**SELECTED TEXT**
By Geoff Freeman, president and CEO, Grocery Manufacturers Association

We live in an on-demand culture. We expect what we want, when we want it, at an affordable price. And we typically don’t think beyond the store or the mailbox about how it gets to us.

But what if your daily essentials didn’t arrive? What if you went to the store to find an empty shelf or went online and found your favorite sunscreen cost more than last time you bought it?

As Infrastructure Week kicks off, we are reminded of this looming transportation crisis that threatens the availability and affordability of the products we all depend on. Eighteen of the 25-largest CPG companies say rising transportation costs have already or may lead to higher prices. Impending truck shortages, driver restrictions and crumbling infrastructure are all contributing to this issue, and American shoppers may end up paying for it.

Demand is Outpacing Supply

Today, there’s only one truck available for every 12 loads that need to be transported. Demand for more trucks is exploding as ecommerce continues to grow, and auto manufacturers simply can’t keep up, with a backlog of more than 200,000 trucks.

But even if the nation’s trucking supply could keep up with demand, available drivers are still needed to operate them. With nearly 900,000 new drivers needed over the next 10 years and only 108,000 expected to be hired, demand is sharply outpacing supply. Low unemployment rates mean a tight labor market and intense competition across every industry.

Last year, companies offered a 10% pay raise on average, according to the National Transportation Institute, on top of hefty signing bonuses to attract new recruits. Trucking companies are doing their best to stay competitive, but the average age of the American truck driver is 49 and as a large portion of drivers begin to retire, the market will remain tight even if the broader economy changes.

Regulations and Government Inaction Further Constrain Capacity

Illogical regulations complicate matters even further, allowing CDL-licensed drivers under 21 to make cross-state journeys that are hundreds of miles long, but prohibiting them from driving just a few miles to make a delivery across state lines. We want safe drivers, but state boundaries aren’t the guardrails for safe driving.

Though legislation has floated around Congress for years and the Department of Transportation has launched a pilot program, as it stands today, trained truck drivers in the military are not able to take their skills into the commercial marketplace once leaving the service if they are under 21.

Of course, the elephant in the room is infrastructure. America’s well-documented infrastructure crisis leaves trucks stuck in traffic longer, missing narrow delivery windows. The American Transportation Research Institute found that congestion on our roadways costs 1.2 billion hours in lost productivity annually — the equivalent of 425,533 truck drivers sitting idle for an entire year.

But America’s infrastructure problem won’t just mean a few extra bumps in the road or some inconvenient slow-downs on the highway. In 2016, the American Society of Civil Engineers projected America would lose nearly $4 trillion in GDP 2.5 million jobs by 2025 if significant investments were not made in our nation’s crumbling infrastructure. Our infrastructure supports millions of jobs and CPG products, empowering every family across the country. It is imperative that Congress acts soon to begin building infrastructure for tomorrow, before consumers pay the price.

Washington cannot sit idly by any longer. Americans rely on the daily essentials the CPG industry creates at the affordable prices they have come to expect. Ignoring America’s transportation problems today could mean a crisis tomorrow.

**TASKS TO COMPLETE**
[1] Using the transportation article above, answer yes or no for each of these statements, quoting the exact words of the article that decide it: (a) There is only one truck available for every 12 loads that need to be transported. (b) The average age of the American truck driver is 55. (c) The American Society of Civil Engineers made its projection about GDP and jobs in 2018.
[2] Print the stretch of the transportation article from "Regulations and Government" through "are under 21.".

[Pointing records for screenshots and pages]

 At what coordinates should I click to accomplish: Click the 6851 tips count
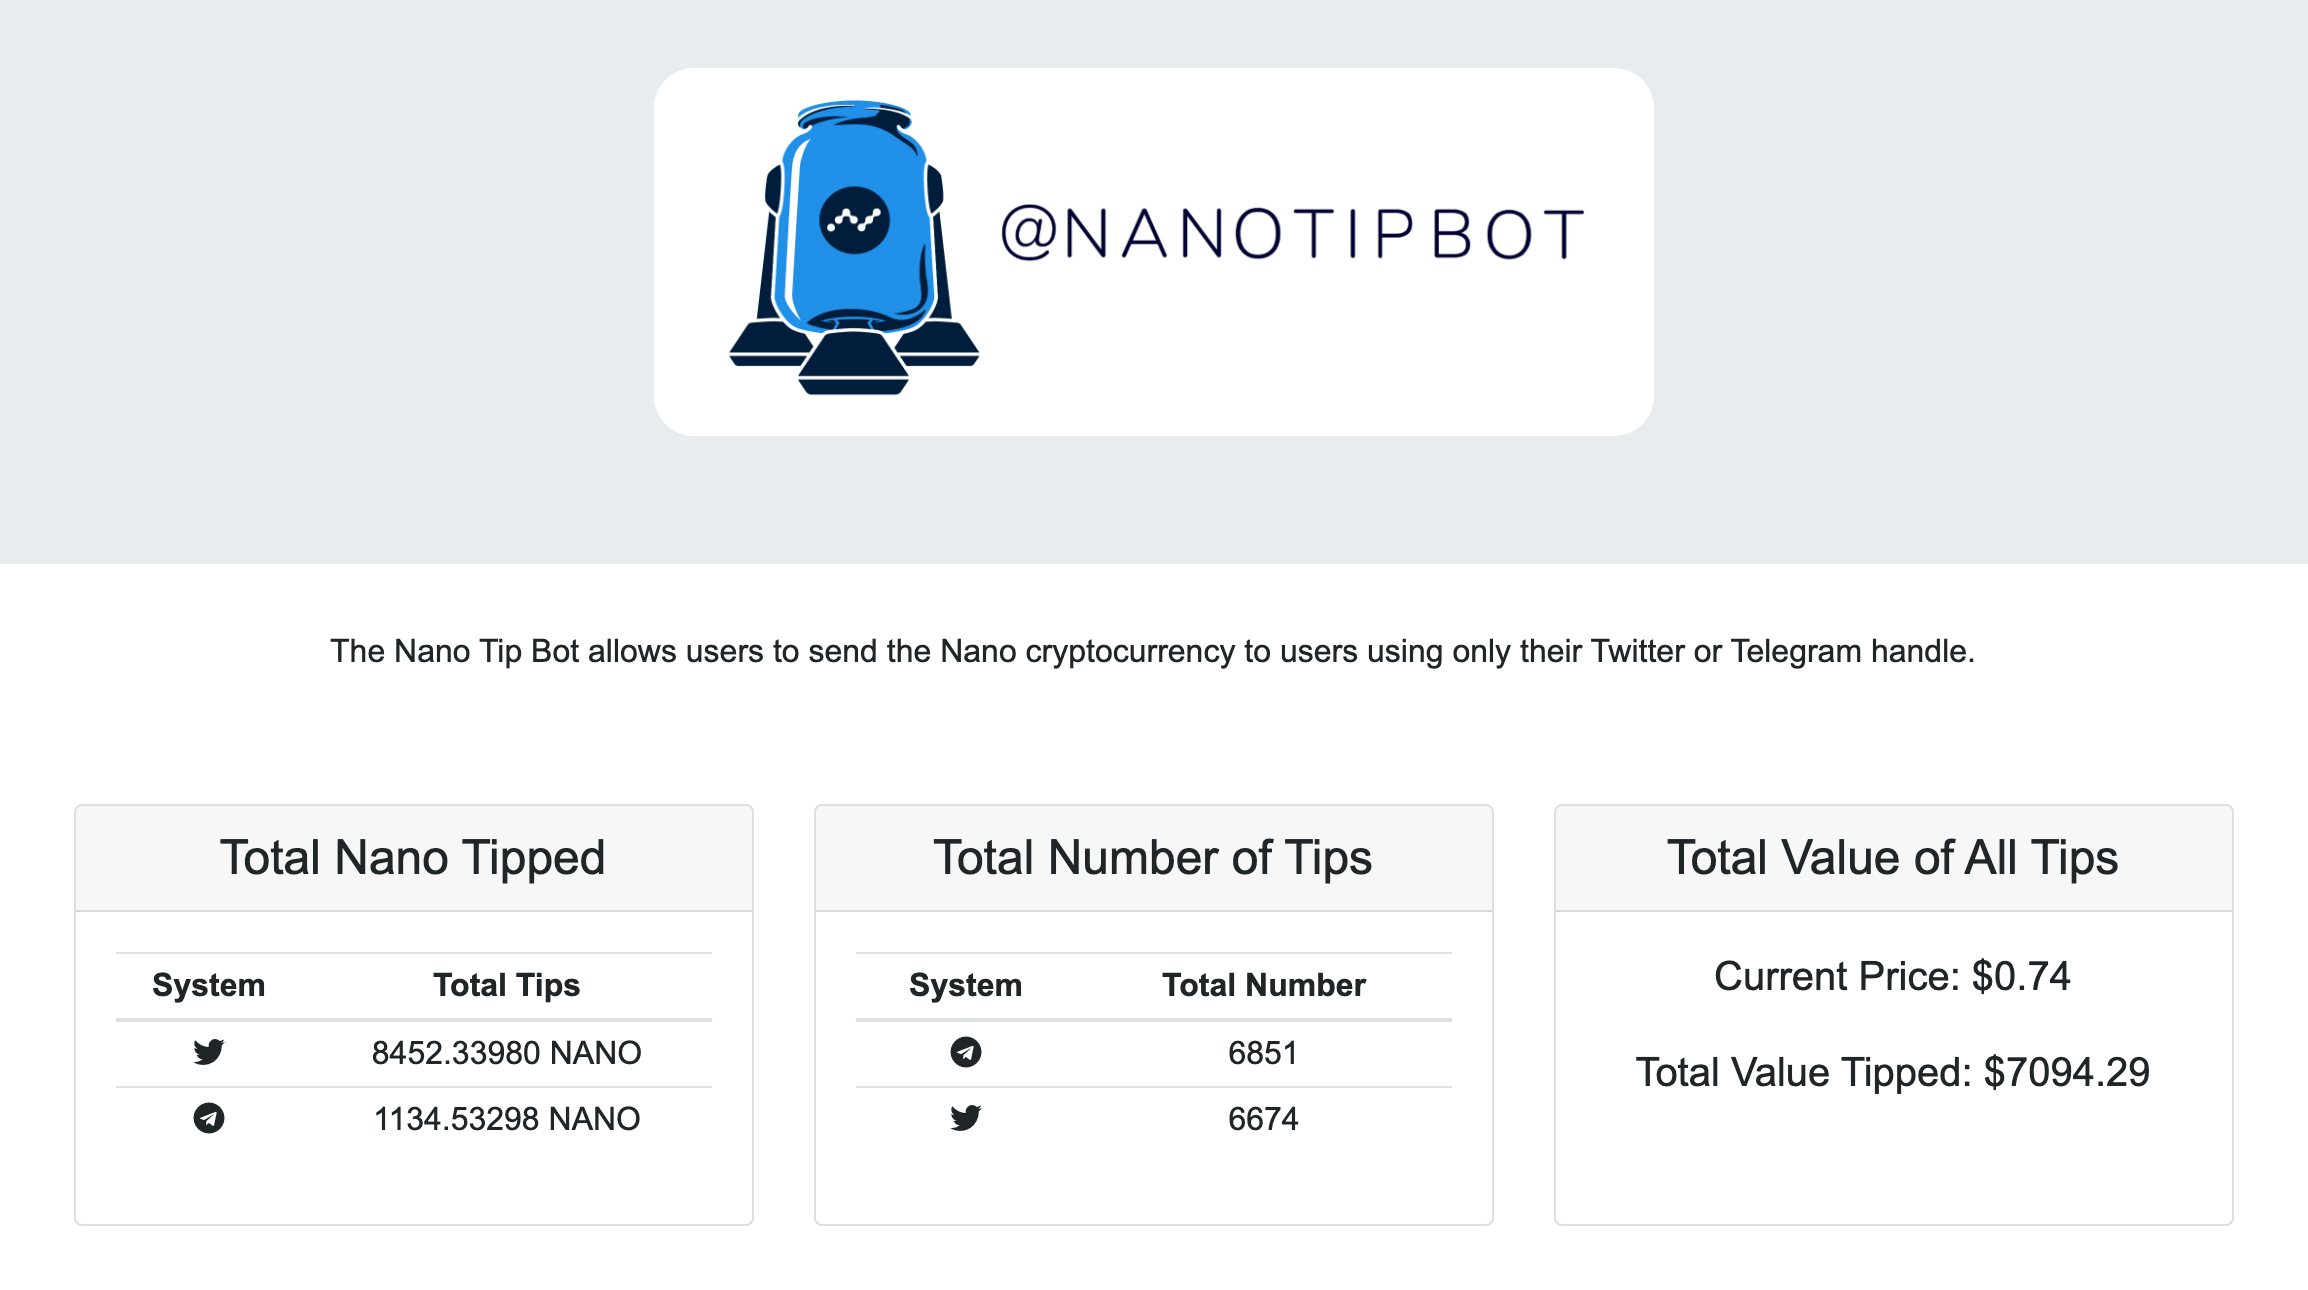[x=1264, y=1053]
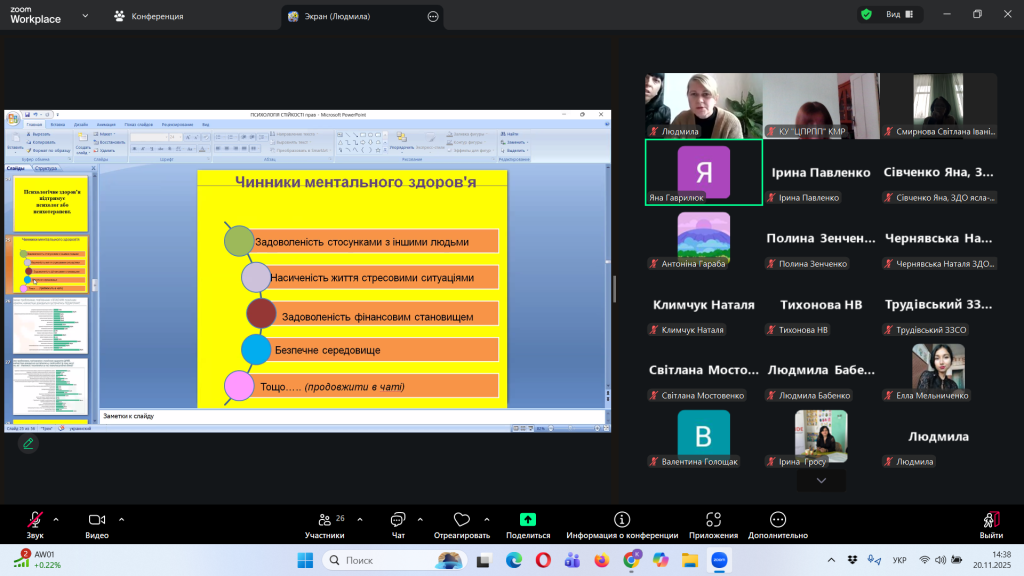Open the Приложения apps icon

[x=713, y=520]
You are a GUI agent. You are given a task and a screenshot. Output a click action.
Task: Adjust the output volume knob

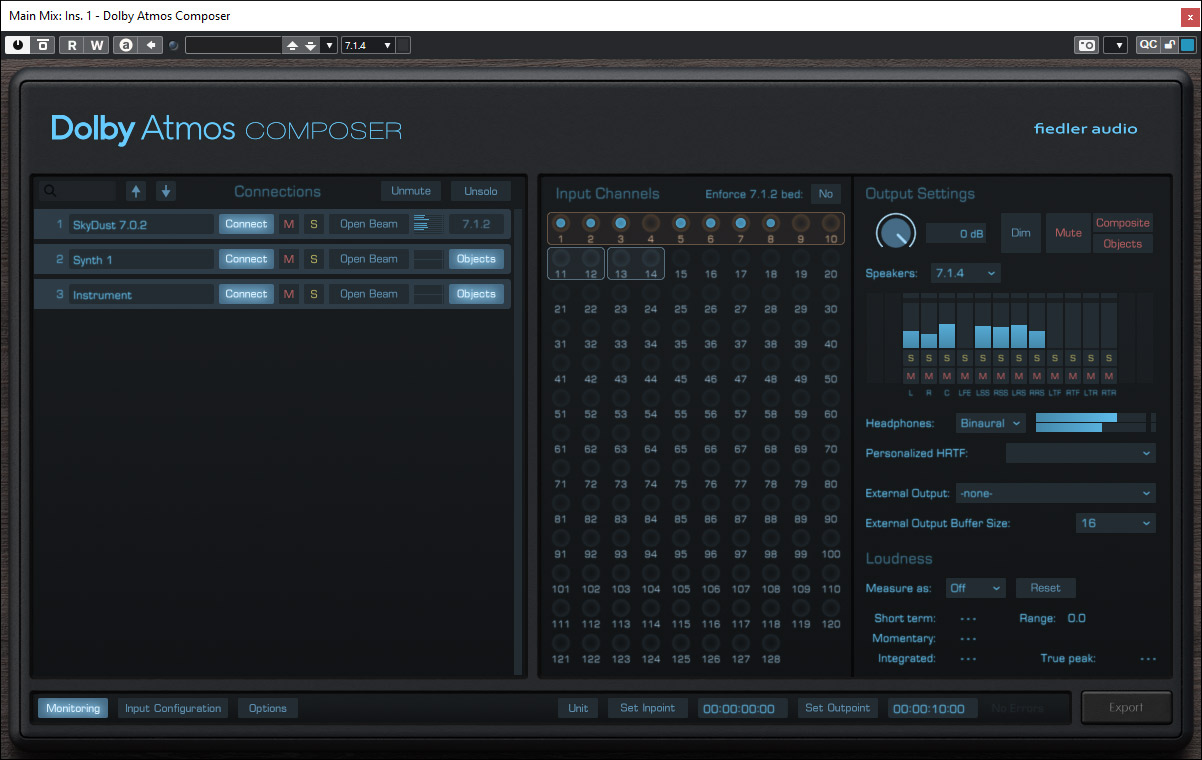click(895, 232)
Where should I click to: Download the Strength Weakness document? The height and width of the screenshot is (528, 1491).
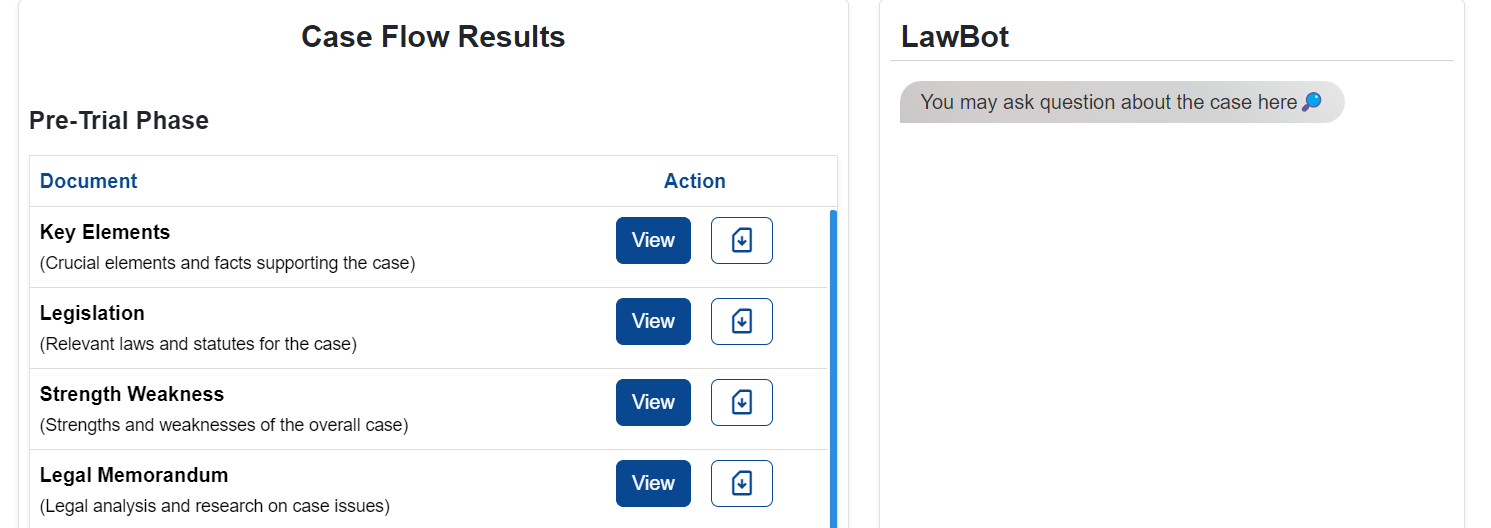point(741,402)
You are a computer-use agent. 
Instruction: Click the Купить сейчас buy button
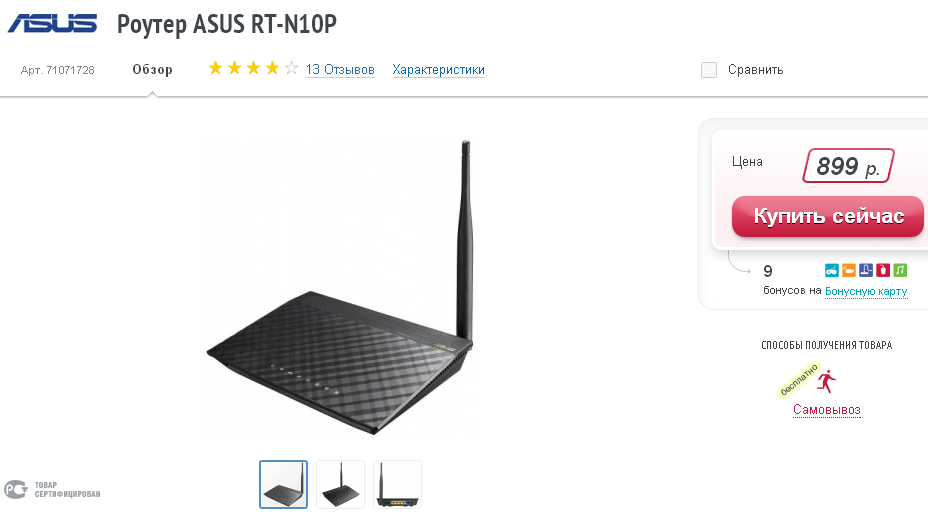pyautogui.click(x=827, y=217)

**RESULTS BY TASK**
[1]
(a) Yes: "Today, there’s only one truck available for every 12 loads that need to be transported."
(b) No: "the average age of the American truck driver is 49"
(c) No: "In 2016, the American Society of Civil Engineers projected America would lose nearly $4 trillion in GDP 2.5 million jobs by 2025"

[2]
Regulations and Government Inaction Further Constrain Capacity

Illogical regulations complicate matters even further, allowing CDL-licensed drivers under 21 to make cross-state journeys that are hundreds of miles long, but prohibiting them from driving just a few miles to make a delivery across state lines. We want safe drivers, but state boundaries aren’t the guardrails for safe driving.

Though legislation has floated around Congress for years and the Department of Transportation has launched a pilot program, as it stands today, trained truck drivers in the military are not able to take their skills into the commercial marketplace once leaving the service if they are under 21.